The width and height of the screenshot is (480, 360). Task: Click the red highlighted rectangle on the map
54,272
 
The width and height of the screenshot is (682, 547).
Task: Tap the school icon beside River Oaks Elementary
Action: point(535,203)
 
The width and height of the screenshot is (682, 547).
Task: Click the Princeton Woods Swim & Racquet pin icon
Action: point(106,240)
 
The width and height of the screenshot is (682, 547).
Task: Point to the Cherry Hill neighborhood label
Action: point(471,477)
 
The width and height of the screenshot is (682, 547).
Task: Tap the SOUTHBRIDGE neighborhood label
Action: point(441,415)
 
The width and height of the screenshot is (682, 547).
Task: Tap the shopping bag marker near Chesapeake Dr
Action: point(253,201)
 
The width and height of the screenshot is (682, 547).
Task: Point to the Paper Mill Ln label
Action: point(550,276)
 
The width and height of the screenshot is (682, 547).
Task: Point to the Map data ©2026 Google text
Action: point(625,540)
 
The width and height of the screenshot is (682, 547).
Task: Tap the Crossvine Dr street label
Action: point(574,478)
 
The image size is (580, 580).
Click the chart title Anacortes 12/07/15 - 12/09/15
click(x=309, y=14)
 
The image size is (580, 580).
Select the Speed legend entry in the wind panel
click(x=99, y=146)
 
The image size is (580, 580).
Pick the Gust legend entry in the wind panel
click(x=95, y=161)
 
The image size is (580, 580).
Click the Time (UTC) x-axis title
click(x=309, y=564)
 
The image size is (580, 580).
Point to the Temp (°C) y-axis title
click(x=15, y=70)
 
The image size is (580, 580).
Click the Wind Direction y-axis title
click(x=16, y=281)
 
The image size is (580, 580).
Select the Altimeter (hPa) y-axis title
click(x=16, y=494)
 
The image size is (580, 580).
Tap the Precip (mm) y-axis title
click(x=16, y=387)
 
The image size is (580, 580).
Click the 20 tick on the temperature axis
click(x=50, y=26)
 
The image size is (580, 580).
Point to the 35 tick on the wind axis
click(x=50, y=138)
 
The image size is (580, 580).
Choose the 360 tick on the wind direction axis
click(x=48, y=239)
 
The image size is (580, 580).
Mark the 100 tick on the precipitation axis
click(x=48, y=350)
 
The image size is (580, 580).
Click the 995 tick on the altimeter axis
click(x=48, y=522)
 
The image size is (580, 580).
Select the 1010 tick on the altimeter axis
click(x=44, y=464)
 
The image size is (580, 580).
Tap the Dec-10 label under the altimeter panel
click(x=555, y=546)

^^^^

Copy the material word for word, from its first line through the line containing "click(x=48, y=522)", with both ends included.

Answer to this exercise:
The width and height of the screenshot is (480, 360). Task: Click the red highlighted rectangle on the map
54,272
 
The width and height of the screenshot is (682, 547).
Task: Tap the school icon beside River Oaks Elementary
Action: point(535,203)
 
The width and height of the screenshot is (682, 547).
Task: Click the Princeton Woods Swim & Racquet pin icon
Action: point(106,240)
 
The width and height of the screenshot is (682, 547).
Task: Point to the Cherry Hill neighborhood label
Action: point(471,477)
 
The width and height of the screenshot is (682, 547).
Task: Tap the SOUTHBRIDGE neighborhood label
Action: point(441,415)
 
The width and height of the screenshot is (682, 547).
Task: Tap the shopping bag marker near Chesapeake Dr
Action: point(253,201)
 
The width and height of the screenshot is (682, 547).
Task: Point to the Paper Mill Ln label
Action: point(550,276)
 
The width and height of the screenshot is (682, 547).
Task: Point to the Map data ©2026 Google text
Action: point(625,540)
 
The width and height of the screenshot is (682, 547).
Task: Tap the Crossvine Dr street label
Action: point(574,478)
 
The image size is (580, 580).
Click the chart title Anacortes 12/07/15 - 12/09/15
click(x=309, y=14)
 
The image size is (580, 580).
Select the Speed legend entry in the wind panel
click(x=99, y=146)
 
The image size is (580, 580).
Pick the Gust legend entry in the wind panel
click(x=95, y=161)
 
The image size is (580, 580).
Click the Time (UTC) x-axis title
click(x=309, y=564)
 
The image size is (580, 580).
Point to the Temp (°C) y-axis title
click(x=15, y=70)
 
The image size is (580, 580).
Click the Wind Direction y-axis title
click(x=16, y=281)
 
The image size is (580, 580).
Select the Altimeter (hPa) y-axis title
click(x=16, y=494)
 
The image size is (580, 580).
Tap the Precip (mm) y-axis title
click(x=16, y=387)
 
The image size is (580, 580).
Click the 20 tick on the temperature axis
click(x=50, y=26)
 
The image size is (580, 580).
Point to the 35 tick on the wind axis
click(x=50, y=138)
 
The image size is (580, 580).
Choose the 360 tick on the wind direction axis
click(x=48, y=239)
 
The image size is (580, 580).
Mark the 100 tick on the precipitation axis
click(x=48, y=350)
 
The image size is (580, 580).
Click the 995 tick on the altimeter axis
click(x=48, y=522)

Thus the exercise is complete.